The orthonasal route — one pathway odors take to the brain — is what we typically think of as smelling, when food volatiles or odor molecules enter the nasal cavity through inhalation. The other — the retronasal route — is more associated with eating, when food volatiles are released in the mouth while we chew and these odor molecules pass into the nasal cavity. Both of these routes, along with the flavors we pick up with the taste buds on our tongues, shape our perceptions of food. Professors Gordon Shepherd and Justus Verhagen, Yale collaborators in this study, have worked on comparing these routes of odor delivery before.

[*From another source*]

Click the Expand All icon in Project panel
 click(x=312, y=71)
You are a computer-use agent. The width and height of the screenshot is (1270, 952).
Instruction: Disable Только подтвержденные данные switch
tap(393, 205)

Among other discoveries in their recent work, Hyder and his team found that, regardless of the odor, responses to the stimuli traveling through the orthonasal route were much stronger than those that took the retronasal route. And while the brain responses in the two routes were similar in many ways, the orthonasal maps were dominant in some parts of the bulb, while the retronasal maps were dominant in others. Scientists hadn’t observed these differences before, mainly because of the limitations of the standard imaging tools for this kind of research.
About this taste perception research news
Source: Yale Contact: William Weir – Yale Image: The image is credited to Yale
Orthonasal versus retronasal glomerular activity in rat olfactory bulb by fMRI
Odorants can reach olfactory receptor neurons (ORNs) by two routes: orthonasally, when volatiles enter the nasal cavity during inhalation/sniffing, and retronasally, when food volatiles released in the mouth pass into the nasal cavity during exhalation/eating.

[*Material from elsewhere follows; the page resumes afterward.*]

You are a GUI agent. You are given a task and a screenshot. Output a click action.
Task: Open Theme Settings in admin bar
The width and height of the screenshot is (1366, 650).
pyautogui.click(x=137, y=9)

Previous work in humans has shown that both delivery routes of the same odorant can evoke distinct perceptions and patterns of neural responses in the brain. Each delivery route is known to influence specific responses across the dorsal region of the glomerular sheet in the olfactory bulb (OB), but spatial distributions across the entire glomerular sheet throughout the whole OB remain largely unexplored.
We used functional MRI (fMRI) to measure and compare activations across the entire glomerular sheet in rat OB resulting from both orthonasal and retronasal stimulations of the same odors. We observed reproducible fMRI activation maps of the whole OB during both orthonasal and retronasal stimuli. However, retronasal stimuli required double the orthonasal odor concentration for similar response amplitudes.
Regardless, both the magnitude and spatial extent of activity were larger during orthonasal versus retronasal stimuli for the same odor. Orthonasal and retronasal response patterns show overlap as well as some route-specific dominance. Orthonasal maps were dominant in dorsal-medial regions, whereas retronasal maps were dominant in caudal and lateral regions. These different whole OB encodings likely underlie differences in odor perception between these biologically important routes for odorants among mammals.
These results establish the relationships between orthonasal and retronasal odor representations in the rat OB.